> Tasks to carry out:
1. Answer these questions using the book description:
(a) What drug does it say crippled the lives of Walpole youth?
(b) Which two decades does it name?
(c) What three things does it say plague much of the nation now?
2. Extract the passage of the book description from "Body Leaping Backward: Memoir" up to and including "the nation now.", copying it word for word.

> Document segment:
------------------------------------------------

Body Leaping Backward: Memoir of a Delinquent Girlhood is an indelible story of love, heartache, addiction, and revival. It’s unquestionably a page-turner and sweeps across time and space in its magnitude and relatability. In the 1960s and 1970s, the Vietnam War and its lasting effects, as well as the rapidly changing social and economic climates of the times collided, resulting in the breakdown of the family unit, an increase in drug use across the nation, and an unprecedented escalation in crime. In this gripping memoir, angel dust (otherwise known as PCP) was the drug responsible for crippling the lives of Walpole youth at the time of Stanton’s struggles, but today, a similar story can be told. Threats of terrorism, poverty, and opioid abuse plague much of the nation now.

------------------------------------------------

> Data block:
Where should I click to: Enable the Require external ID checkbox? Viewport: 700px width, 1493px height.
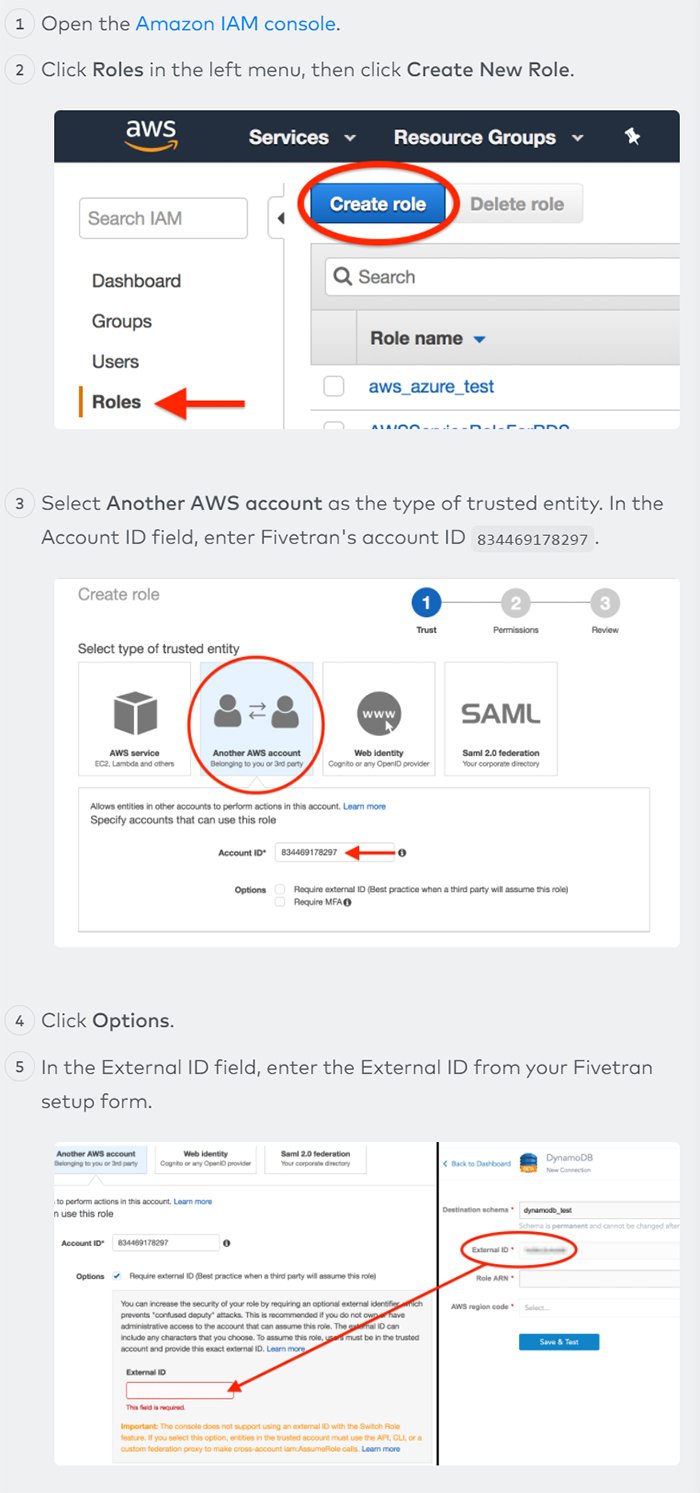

------------------------------------------------

> Responses by task:
1.
(a) Angel dust, also known as PCP.
(b) The 1960s and 1970s.
(c) Threats of terrorism, poverty, and opioid abuse.

2.
Body Leaping Backward: Memoir of a Delinquent Girlhood is an indelible story of love, heartache, addiction, and revival. It’s unquestionably a page-turner and sweeps across time and space in its magnitude and relatability. In the 1960s and 1970s, the Vietnam War and its lasting effects, as well as the rapidly changing social and economic climates of the times collided, resulting in the breakdown of the family unit, an increase in drug use across the nation, and an unprecedented escalation in crime. In this gripping memoir, angel dust (otherwise known as PCP) was the drug responsible for crippling the lives of Walpole youth at the time of Stanton’s struggles, but today, a similar story can be told. Threats of terrorism, poverty, and opioid abuse plague much of the nation now.